- Your objective:
Find every line in the rows below that contains the word "accomplish" and copy each one out in full. Case counts, so match the word only where its capitalization is the same.

Begin Records provided

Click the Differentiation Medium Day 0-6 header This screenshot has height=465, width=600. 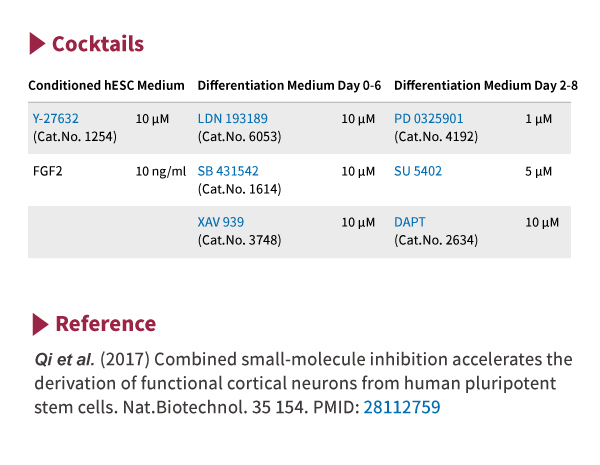coord(289,85)
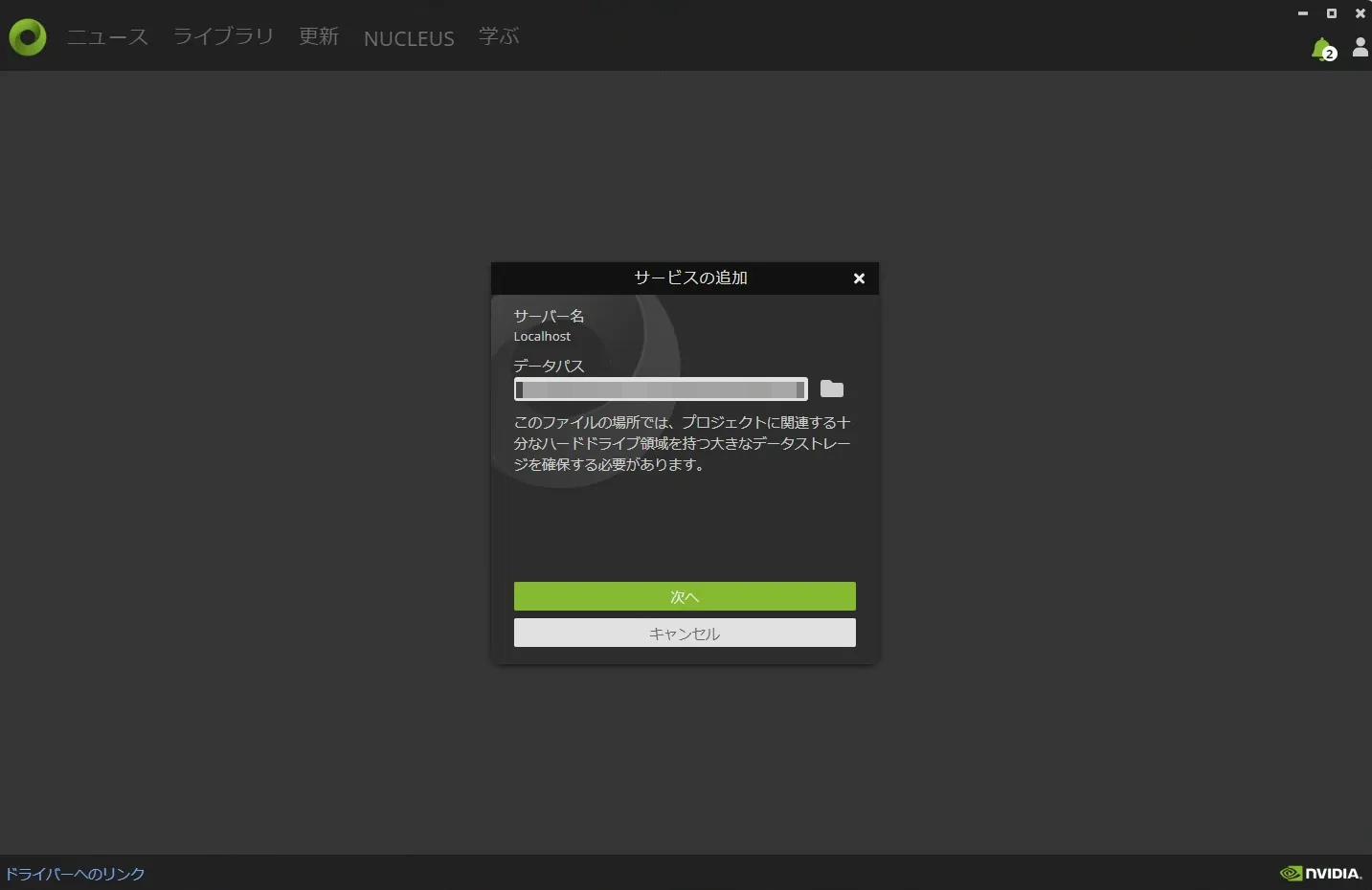Screen dimensions: 1372x890
Task: Focus the データパス input field
Action: tap(661, 389)
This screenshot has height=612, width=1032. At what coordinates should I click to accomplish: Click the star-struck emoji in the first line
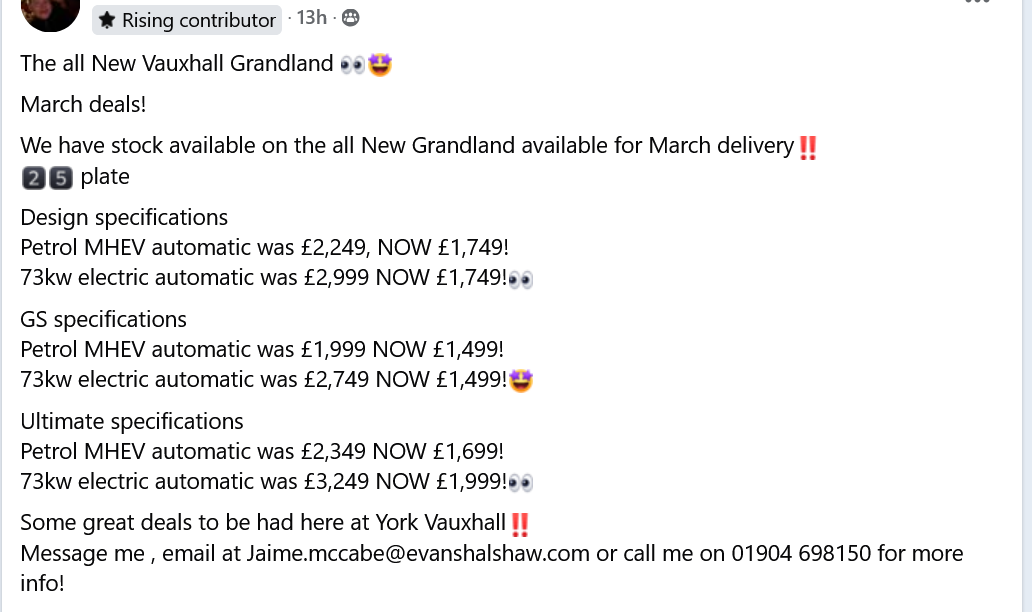380,65
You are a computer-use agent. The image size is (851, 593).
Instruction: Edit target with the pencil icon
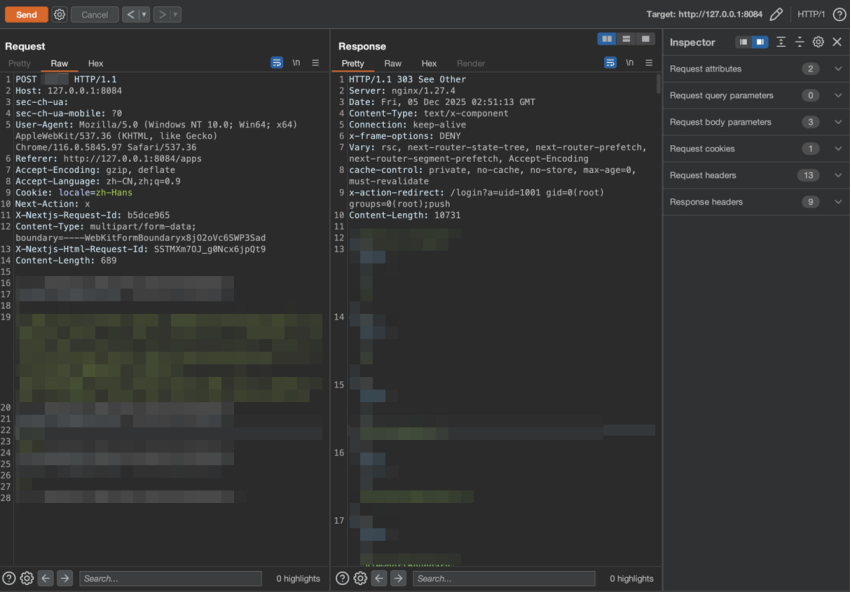pyautogui.click(x=776, y=14)
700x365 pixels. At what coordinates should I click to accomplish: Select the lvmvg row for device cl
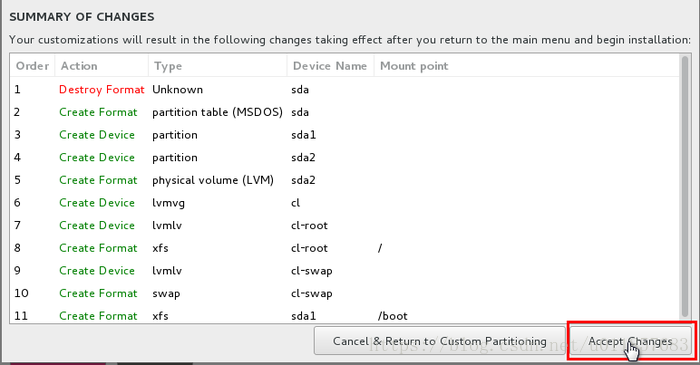(x=345, y=203)
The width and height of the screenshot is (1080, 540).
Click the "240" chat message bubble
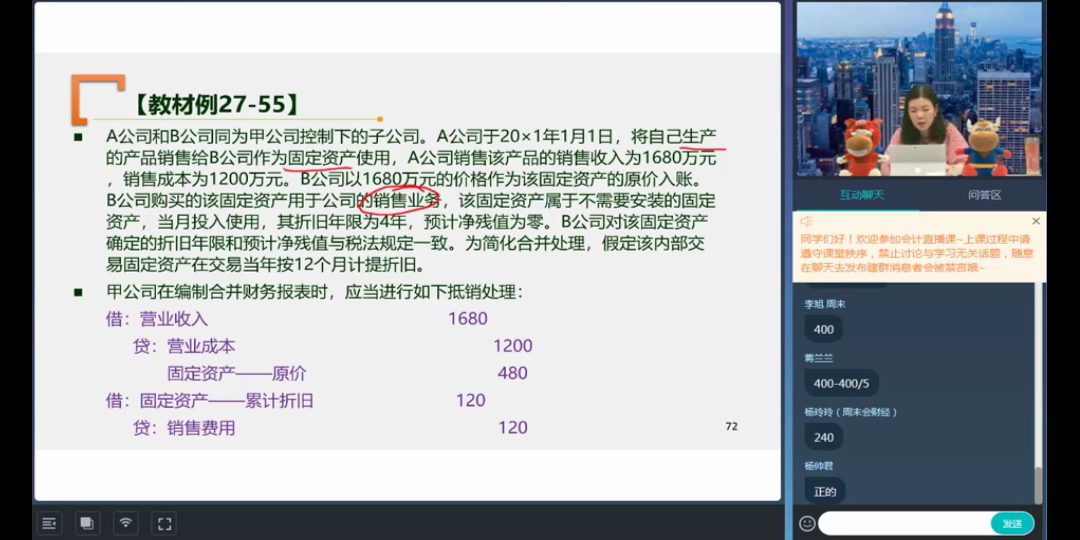824,437
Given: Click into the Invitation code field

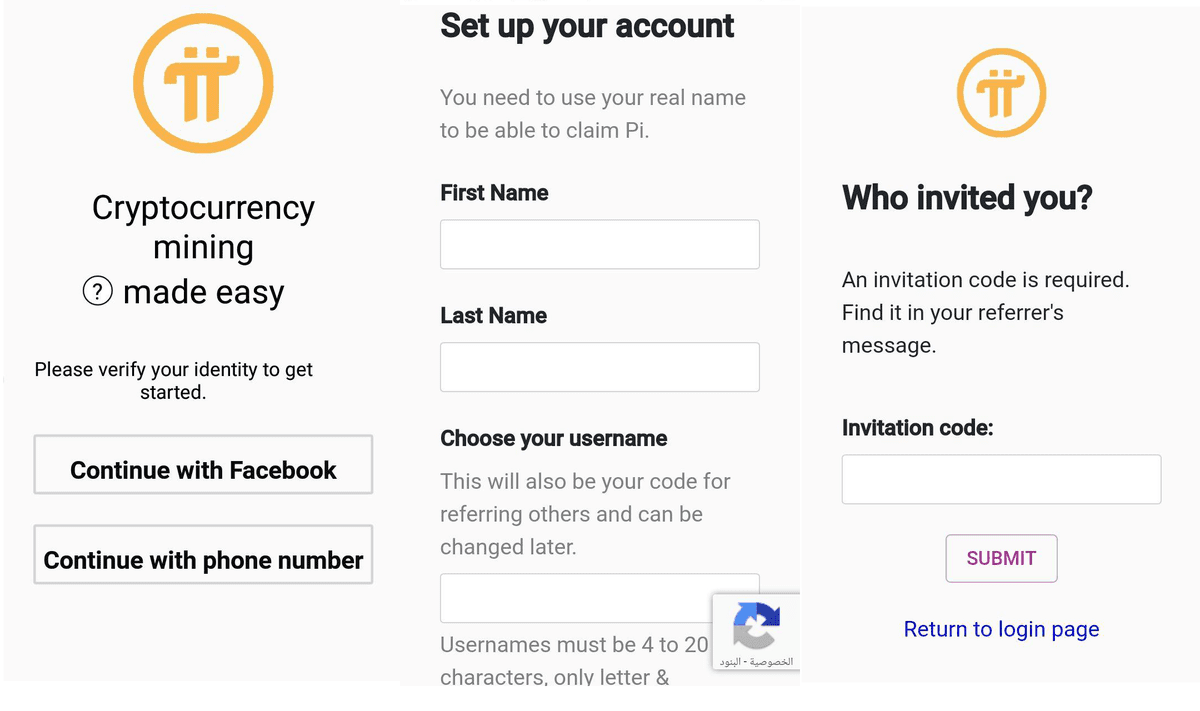Looking at the screenshot, I should click(x=1001, y=479).
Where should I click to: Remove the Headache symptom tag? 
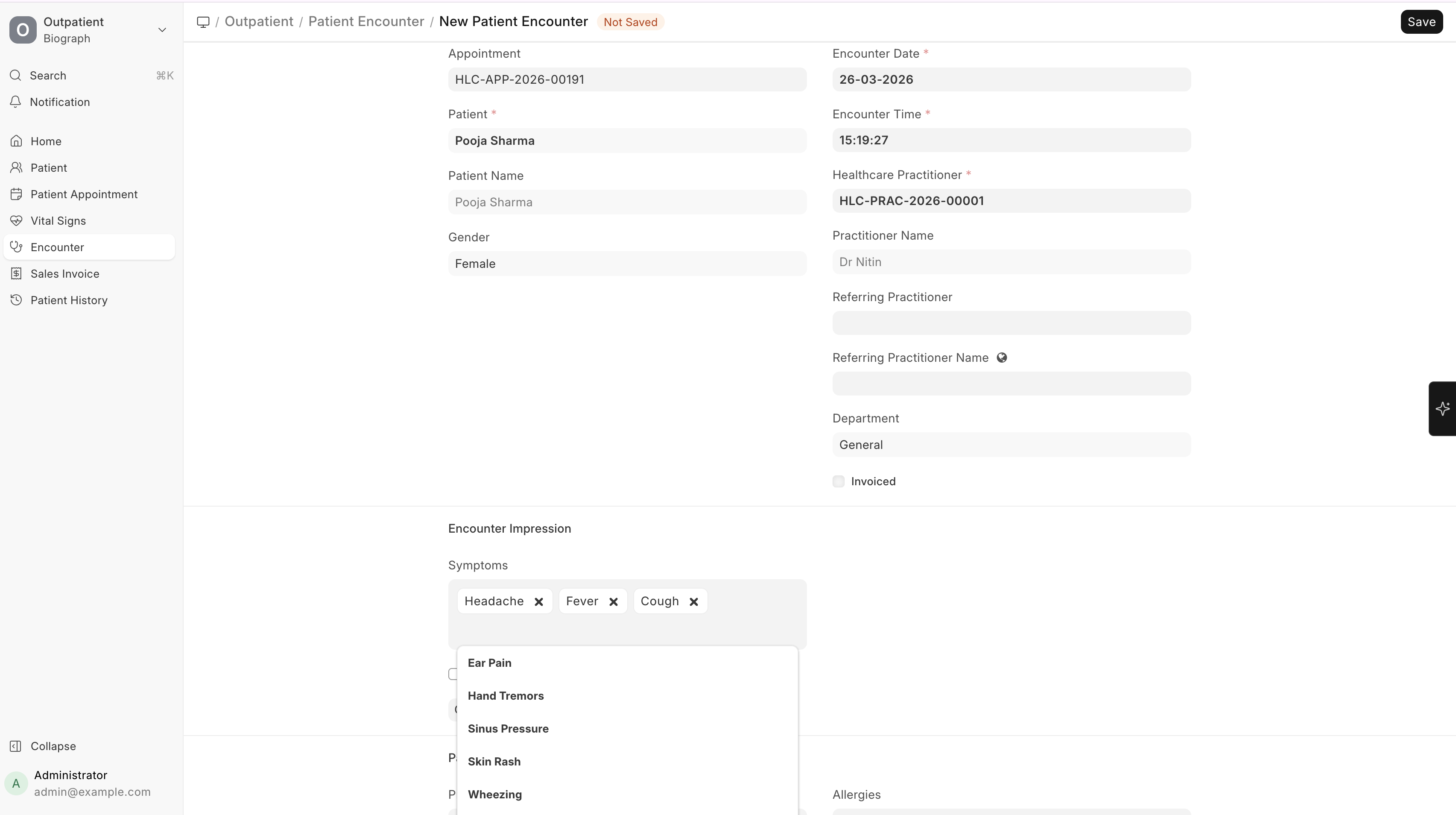click(539, 602)
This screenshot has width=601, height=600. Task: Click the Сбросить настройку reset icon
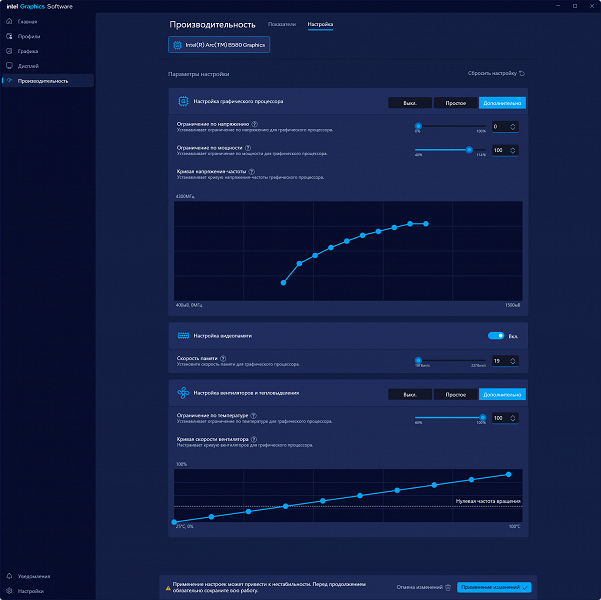pos(522,73)
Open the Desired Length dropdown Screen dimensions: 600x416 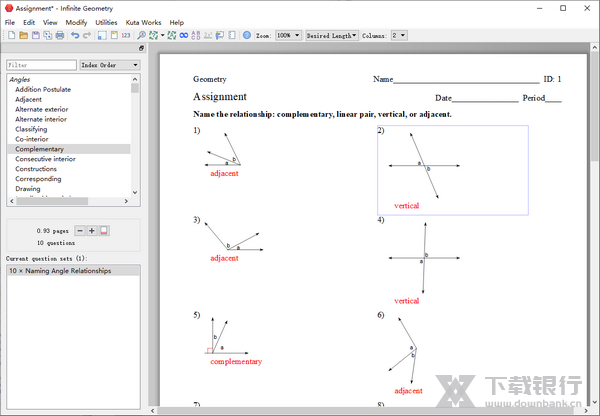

End Records provided

- Task response:
This screenshot has height=612, width=1032. At what coordinates should I click to accomplish: Click the star-struck emoji in the first line
700x365 pixels. At what coordinates should I click to accomplish: Select the lvmvg row for device cl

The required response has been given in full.